Überlieferung/Literatur

Erw.: Vita Leonis IX I 7 (Poncelet 283). Reg.: – . Lit.: –, vgl. Partner, Lands of St Peter 113.

Kommentar

In der Quelle ist der ganze Brief des Kaisers inseriert, allerdings in stilisierter Form, was u. a. daran sichtbar wird, dass Heinrich III. darin sein deutsches Herrschaftsgebiet als provincia Galliarum bezeichnet. Als Grund für die Einladung wird hier angegeben: ut praelia et homicidia ab eis repellas ... gregem tibi commissum pacificare.

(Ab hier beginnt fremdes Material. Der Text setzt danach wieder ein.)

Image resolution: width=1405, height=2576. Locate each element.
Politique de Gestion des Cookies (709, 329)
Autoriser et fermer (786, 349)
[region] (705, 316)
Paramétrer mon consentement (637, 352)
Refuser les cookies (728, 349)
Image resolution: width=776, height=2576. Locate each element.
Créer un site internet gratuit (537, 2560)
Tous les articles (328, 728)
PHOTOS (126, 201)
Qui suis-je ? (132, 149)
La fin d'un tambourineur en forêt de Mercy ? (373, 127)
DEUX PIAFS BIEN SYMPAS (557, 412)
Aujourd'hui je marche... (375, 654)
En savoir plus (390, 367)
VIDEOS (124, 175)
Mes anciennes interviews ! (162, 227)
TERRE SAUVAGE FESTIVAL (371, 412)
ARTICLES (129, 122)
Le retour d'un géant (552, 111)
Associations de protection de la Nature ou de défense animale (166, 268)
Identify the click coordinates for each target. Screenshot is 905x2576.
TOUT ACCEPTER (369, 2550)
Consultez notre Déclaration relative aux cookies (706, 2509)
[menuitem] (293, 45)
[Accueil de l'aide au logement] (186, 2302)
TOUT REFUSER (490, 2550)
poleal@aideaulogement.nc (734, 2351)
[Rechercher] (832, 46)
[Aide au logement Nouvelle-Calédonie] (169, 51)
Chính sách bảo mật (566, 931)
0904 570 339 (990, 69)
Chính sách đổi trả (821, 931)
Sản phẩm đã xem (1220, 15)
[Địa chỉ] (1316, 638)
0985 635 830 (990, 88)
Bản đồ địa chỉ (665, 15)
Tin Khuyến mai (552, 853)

Der Brief kam dem Papst nach Aussage der Quelle sehr gelegen, weil er in der Passage zuvor verkündet hatte, seine Schwierigkeiten mit den Normannen und Benevent dem Kaiser zu unterbreiten. Zu datieren ist der Vorgang daher vermutlich in das Jahr 1052, nach dem Scheitern der päpstlichen Versuche zur Befriedung Süditaliens. In Rom aber kann Leo IX. nur etwa Mitte Juli gewesen sein (vgl. nn. 975, 985) und in Rom hat ihn nach der Darstellung der Quelle der Brief erreicht. Bei der Gesandtschaft handelte es sich nach dem Wortlaut der Papstvita nun aber nicht um eine kaiserliche, sondern eine päpstliche, die von ihrem Auftrag zurückkehrte: legatio deferentes sanctissimi papae. Auf den Erhalt der Einladung hin sprach Leo IX. nach der Darstellung seiner Vita noch ein Gebet und brach dann auf: haec dicens iter arreptus est und zwar nach Ungarn (vgl. n. 988).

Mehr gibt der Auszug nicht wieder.